A proposta da Comissão

5.

Tendo em conta o objetivo geral da proposta, que consiste em contribuir para a execução adequada do orçamento da UE, a Comissão escolheu o artigo 322.o, n.o 1, alínea a), do Tratado sobre o Funcionamento da União Europeia, que constitui a mesma base jurídica do Regulamento Financeiro. A proposta é um regulamento independente no âmbito do pacote regulamentar para o Quadro Financeiro Plurianual de 2021-2027.

6.

Mais especificamente, a proposta tem por objetivo estabelecer «as regras necessárias com vista à proteção do orçamento da União caso se verifiquem deficiências generalizadas no que diz respeito ao Estado de direito nos Estados-Membros», que afetem ou sejam suscetíveis de afetar os princípios da boa gestão financeira e da proteção dos interesses financeiros da União. Por conseguinte, concede à Comissão o direito de dar início ao procedimento antes de tais riscos se concretizarem. Ao aumentar a proteção contra possíveis práticas ou omissões das autoridades nacionais que sejam contrárias ao Estado de direito, a proposta visa ter um impacto positivo na boa gestão financeira do orçamento geral da UE.

7.

A proposta prevê que a Comissão, depois de ter em consideração as informações e as observações apresentadas pelo Estado-Membro em causa, apresente ao Conselho uma proposta com vista a um ato de execução sobre as medidas adequadas (dependendo da natureza, gravidade e alcance das deficiências generalizadas no que diz respeito ao Estado de direito). Essa proposta é considerada como tendo sido adotada pelo Conselho, salvo se este decidir, por maioria qualificada, rejeitar ou alterar a proposta da Comissão no prazo de um mês. As medidas adequadas podem revestir a forma de uma suspensão, redução ou limitação do acesso do Estado-Membro ao financiamento da UE, na totalidade ou em parte.

8.

A proposta obriga a Comissão a avaliar a situação caso o Estado-Membro em questão apresente elementos de prova que demonstrem que as deficiências generalizadas identificadas foram corrigidas ou deixaram de existir, no todo ou em parte, e, se a avaliação o confirmar, a apresentar ao Conselho uma proposta de decisão para levantar essas medidas no todo ou em parte. Sem uma decisão deste tipo até ao ano n+2, as autorizações suspensas do ano n ficariam definitivamente perdidas para o Estado-Membro em causa.

OBSERVAÇÕES GERAIS

Objetivo global de proteger o orçamento da União

9.

O Tribunal congratula-se com o objetivo da iniciativa legislativa da Comissão, que consiste em proteger o orçamento da UE contra deficiências generalizadas no que diz respeito ao Estado de direito (ver caixa 1 ) num Estado-Membro, que afetam ou são suscetíveis de afetar a boa gestão financeira ou a proteção dos interesses financeiros da União.

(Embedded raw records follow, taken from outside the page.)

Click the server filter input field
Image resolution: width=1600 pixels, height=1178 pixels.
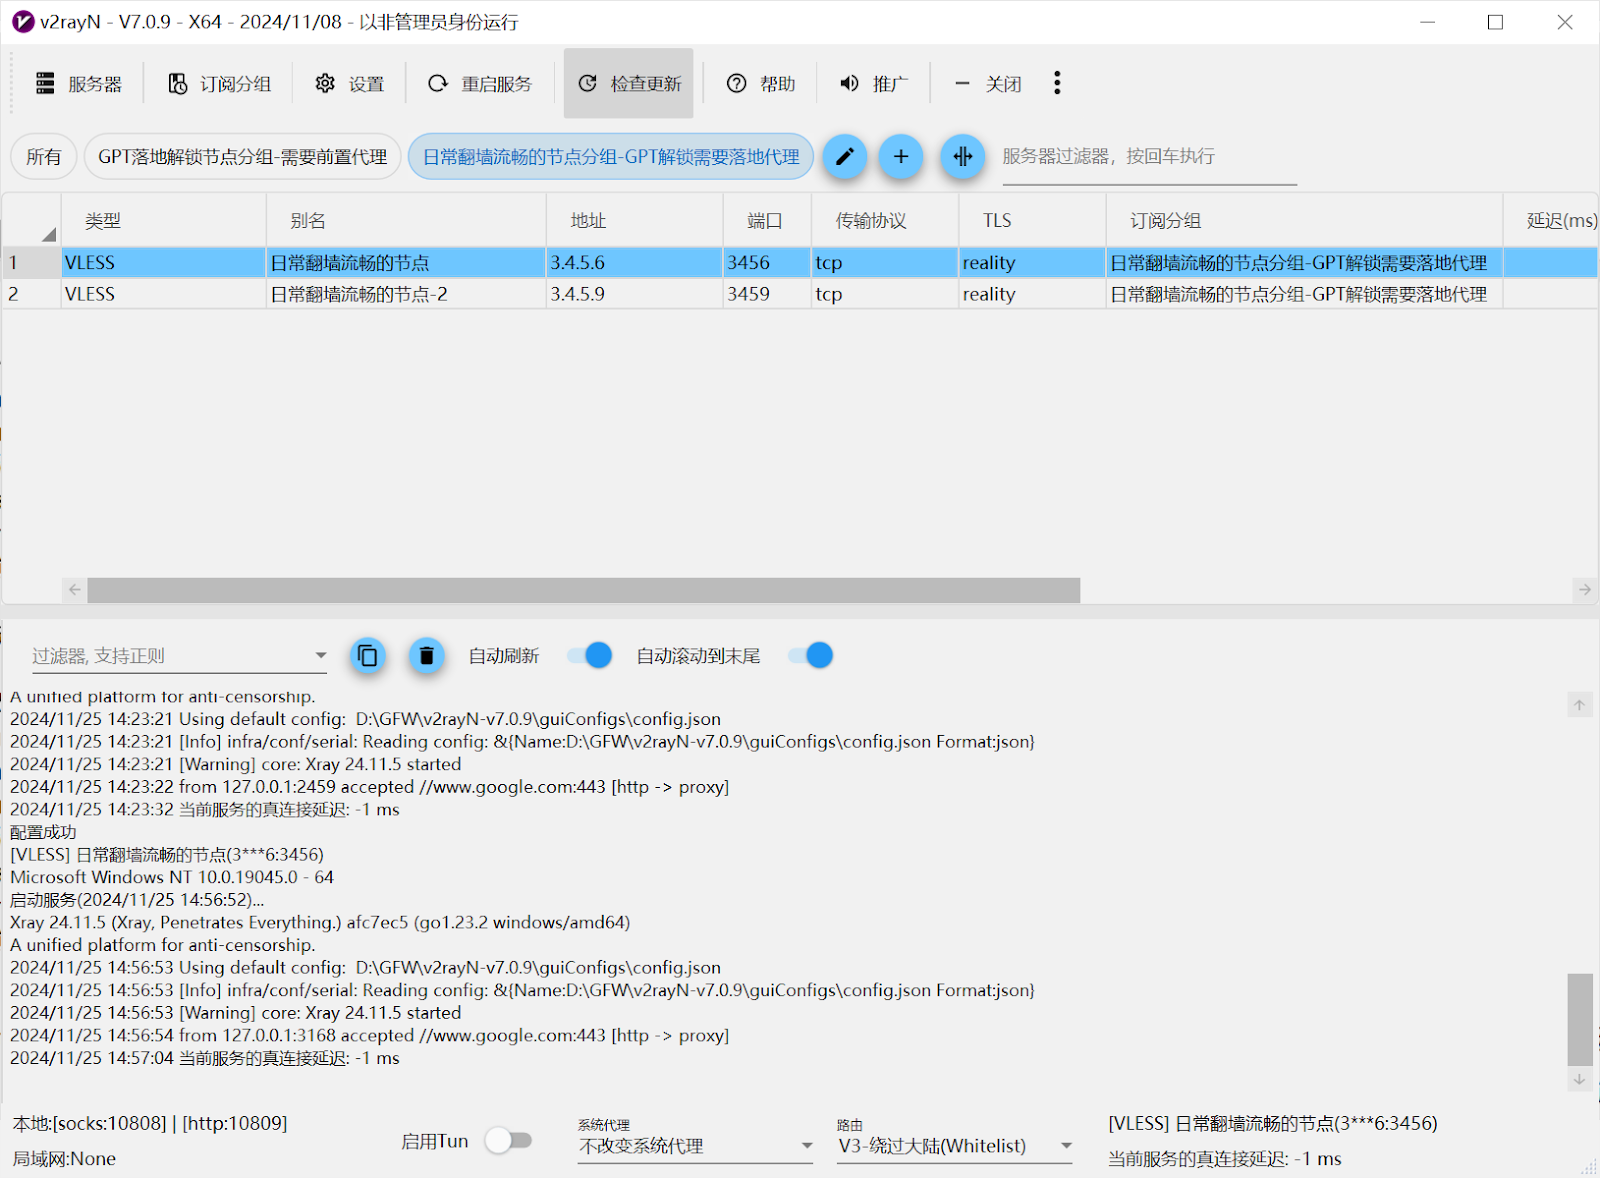[1148, 157]
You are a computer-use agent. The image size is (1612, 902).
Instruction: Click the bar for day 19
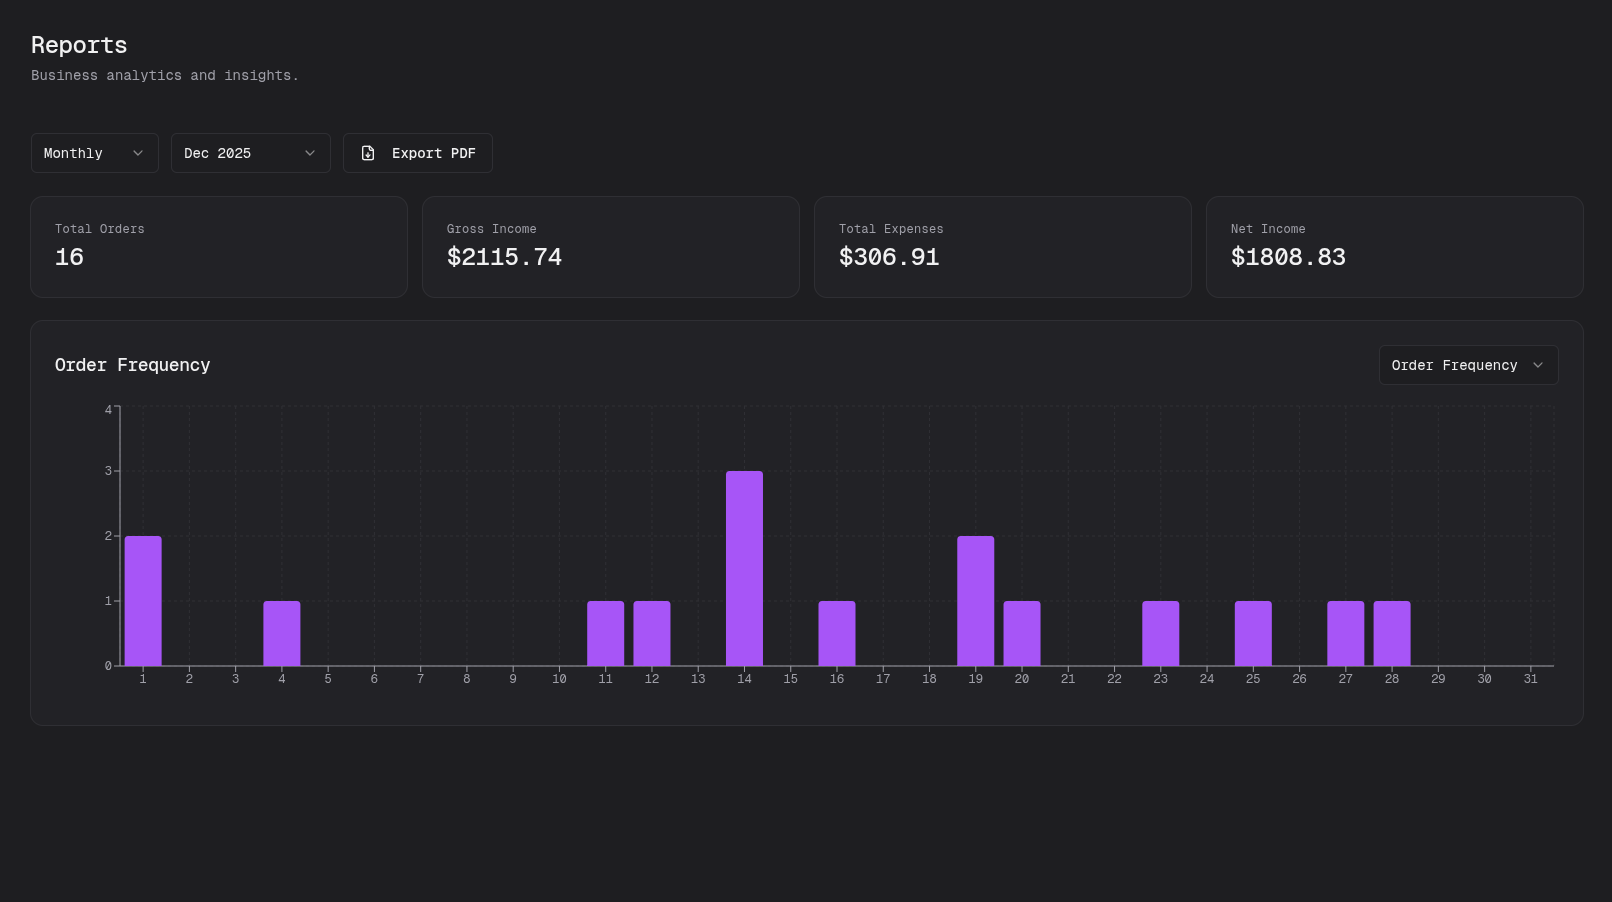[975, 600]
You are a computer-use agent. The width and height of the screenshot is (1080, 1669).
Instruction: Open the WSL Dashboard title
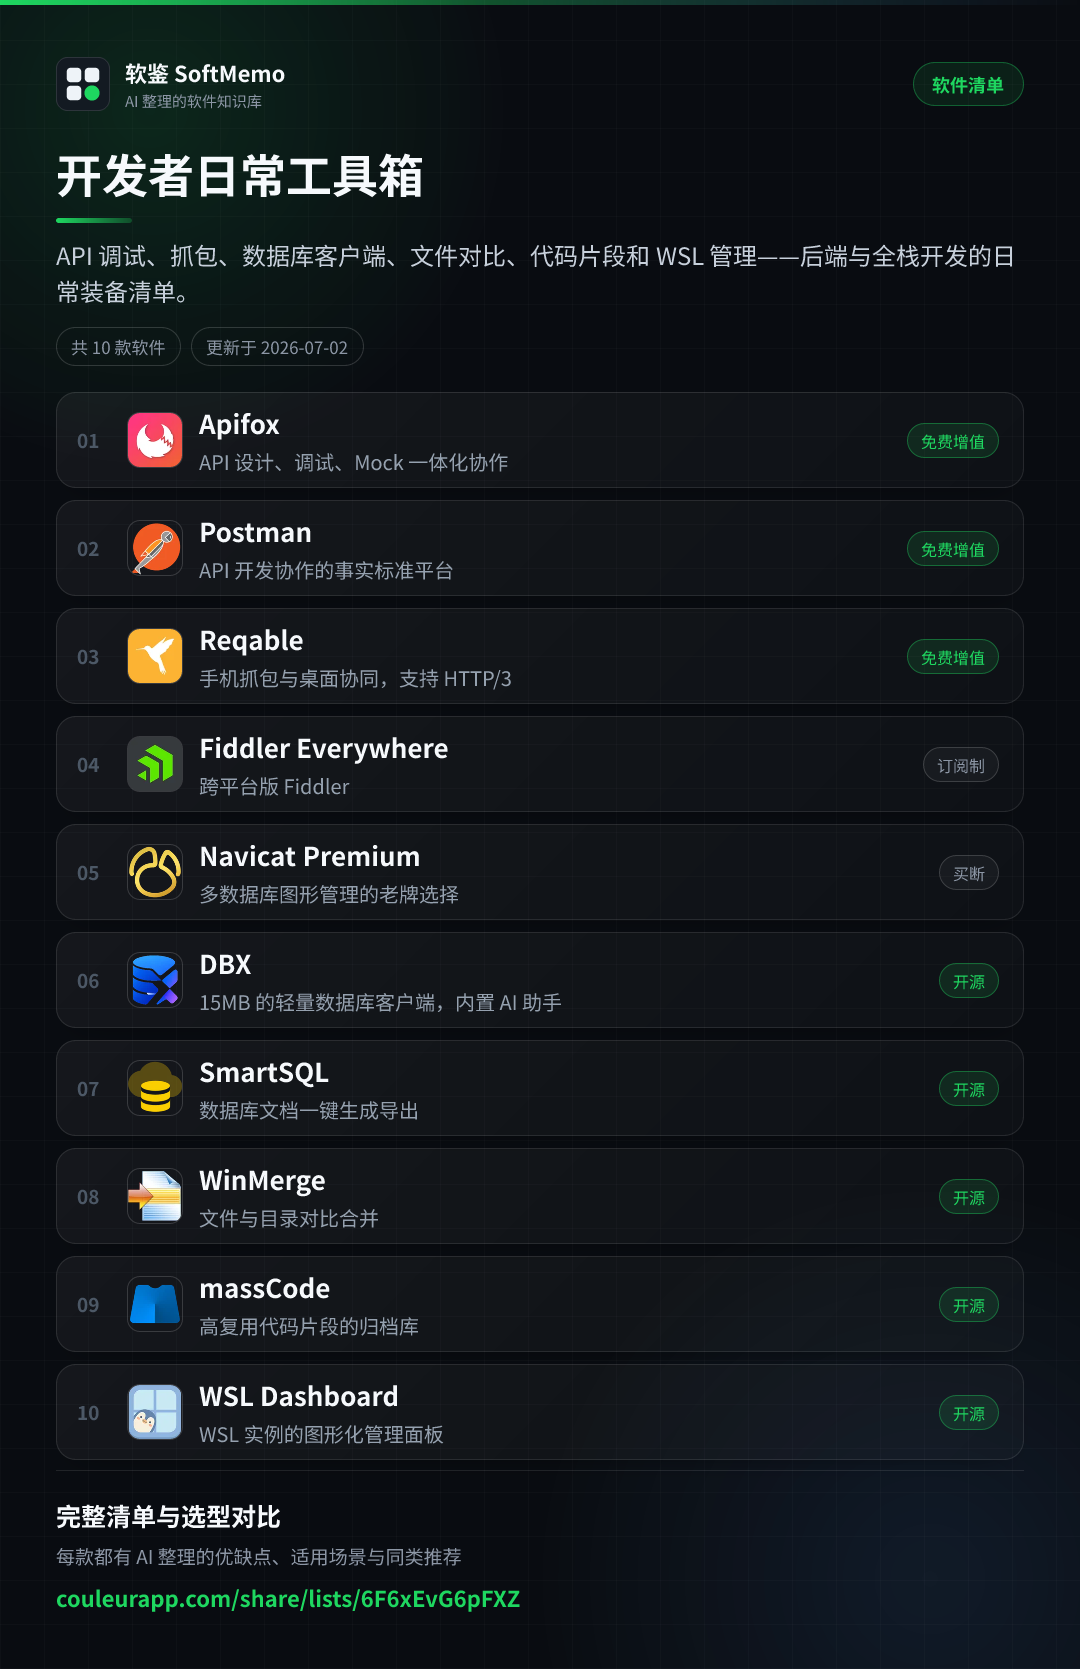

Caixa 1 — O Estado de direito na União

A jurisprudência do Tribunal de Justiça e do Tribunal Europeu dos Direitos do Homem, bem como os documentos elaborados pelo Conselho da Europa, com base designadamente nos conhecimentos especializados da Comissão de Veneza, fornecem orientações sobre o significado fundamental do Estado de direito enquanto valor comum da UE, em conformidade com o artigo 2.o do TUE.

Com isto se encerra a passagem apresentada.